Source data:
* * *
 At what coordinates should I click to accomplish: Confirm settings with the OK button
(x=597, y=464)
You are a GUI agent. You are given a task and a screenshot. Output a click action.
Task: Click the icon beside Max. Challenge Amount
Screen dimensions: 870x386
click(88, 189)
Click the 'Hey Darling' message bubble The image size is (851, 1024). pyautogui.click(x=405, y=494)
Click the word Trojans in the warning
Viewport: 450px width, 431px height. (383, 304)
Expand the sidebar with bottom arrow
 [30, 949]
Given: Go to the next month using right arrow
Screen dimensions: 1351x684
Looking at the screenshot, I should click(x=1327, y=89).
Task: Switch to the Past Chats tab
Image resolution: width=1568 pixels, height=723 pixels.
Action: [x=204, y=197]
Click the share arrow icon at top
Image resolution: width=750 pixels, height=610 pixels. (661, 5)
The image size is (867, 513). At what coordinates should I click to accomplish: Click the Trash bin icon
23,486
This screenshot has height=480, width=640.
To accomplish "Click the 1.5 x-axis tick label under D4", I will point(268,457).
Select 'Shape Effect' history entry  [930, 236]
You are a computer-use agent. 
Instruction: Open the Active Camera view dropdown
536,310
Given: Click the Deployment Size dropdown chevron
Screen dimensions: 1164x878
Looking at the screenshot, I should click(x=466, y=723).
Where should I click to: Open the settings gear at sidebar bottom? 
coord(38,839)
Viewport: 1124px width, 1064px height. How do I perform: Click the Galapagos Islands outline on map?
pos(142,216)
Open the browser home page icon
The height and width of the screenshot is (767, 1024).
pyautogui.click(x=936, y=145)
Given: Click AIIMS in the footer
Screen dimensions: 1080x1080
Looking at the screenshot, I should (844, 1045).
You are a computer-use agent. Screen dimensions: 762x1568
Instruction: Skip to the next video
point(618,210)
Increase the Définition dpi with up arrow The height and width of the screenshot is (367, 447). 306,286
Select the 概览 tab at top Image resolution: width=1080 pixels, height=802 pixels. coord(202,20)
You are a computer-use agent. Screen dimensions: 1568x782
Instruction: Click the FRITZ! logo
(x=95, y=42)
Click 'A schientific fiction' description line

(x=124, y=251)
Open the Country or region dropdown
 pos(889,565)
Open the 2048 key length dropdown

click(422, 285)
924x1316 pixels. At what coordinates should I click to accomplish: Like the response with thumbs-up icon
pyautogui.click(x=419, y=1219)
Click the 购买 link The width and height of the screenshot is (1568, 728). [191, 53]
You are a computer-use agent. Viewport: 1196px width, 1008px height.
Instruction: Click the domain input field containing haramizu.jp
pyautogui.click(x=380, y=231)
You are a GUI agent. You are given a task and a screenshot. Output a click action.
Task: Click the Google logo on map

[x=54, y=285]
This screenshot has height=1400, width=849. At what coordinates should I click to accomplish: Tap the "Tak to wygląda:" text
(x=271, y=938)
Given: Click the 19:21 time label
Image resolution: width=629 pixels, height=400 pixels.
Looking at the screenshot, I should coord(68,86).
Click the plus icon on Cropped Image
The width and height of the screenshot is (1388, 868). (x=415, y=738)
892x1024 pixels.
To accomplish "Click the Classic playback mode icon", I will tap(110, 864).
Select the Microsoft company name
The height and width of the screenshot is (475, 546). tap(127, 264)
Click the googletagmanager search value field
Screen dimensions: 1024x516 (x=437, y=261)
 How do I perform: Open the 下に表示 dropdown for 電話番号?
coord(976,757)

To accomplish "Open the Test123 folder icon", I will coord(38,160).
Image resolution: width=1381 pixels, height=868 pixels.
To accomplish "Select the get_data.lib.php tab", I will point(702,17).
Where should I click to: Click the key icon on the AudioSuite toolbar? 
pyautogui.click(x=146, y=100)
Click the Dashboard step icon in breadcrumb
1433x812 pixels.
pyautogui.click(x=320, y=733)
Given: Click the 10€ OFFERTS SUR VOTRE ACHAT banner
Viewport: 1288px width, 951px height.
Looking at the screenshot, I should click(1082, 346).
* * *
◆ Work order ◆
The lines from the one holding "Select the Microsoft company name" to the final line of the entries, both included, are what should be output, exactly and alone.

◆ Worked solution ◆
Select the Microsoft company name
The height and width of the screenshot is (475, 546). tap(127, 264)
Click the googletagmanager search value field
Screen dimensions: 1024x516 (x=437, y=261)
 How do I perform: Open the 下に表示 dropdown for 電話番号?
coord(976,757)

To accomplish "Open the Test123 folder icon", I will coord(38,160).
Image resolution: width=1381 pixels, height=868 pixels.
To accomplish "Select the get_data.lib.php tab", I will point(702,17).
Where should I click to: Click the key icon on the AudioSuite toolbar? 
pyautogui.click(x=146, y=100)
Click the Dashboard step icon in breadcrumb
1433x812 pixels.
pyautogui.click(x=320, y=733)
Given: Click the 10€ OFFERTS SUR VOTRE ACHAT banner
Viewport: 1288px width, 951px height.
Looking at the screenshot, I should click(1082, 346).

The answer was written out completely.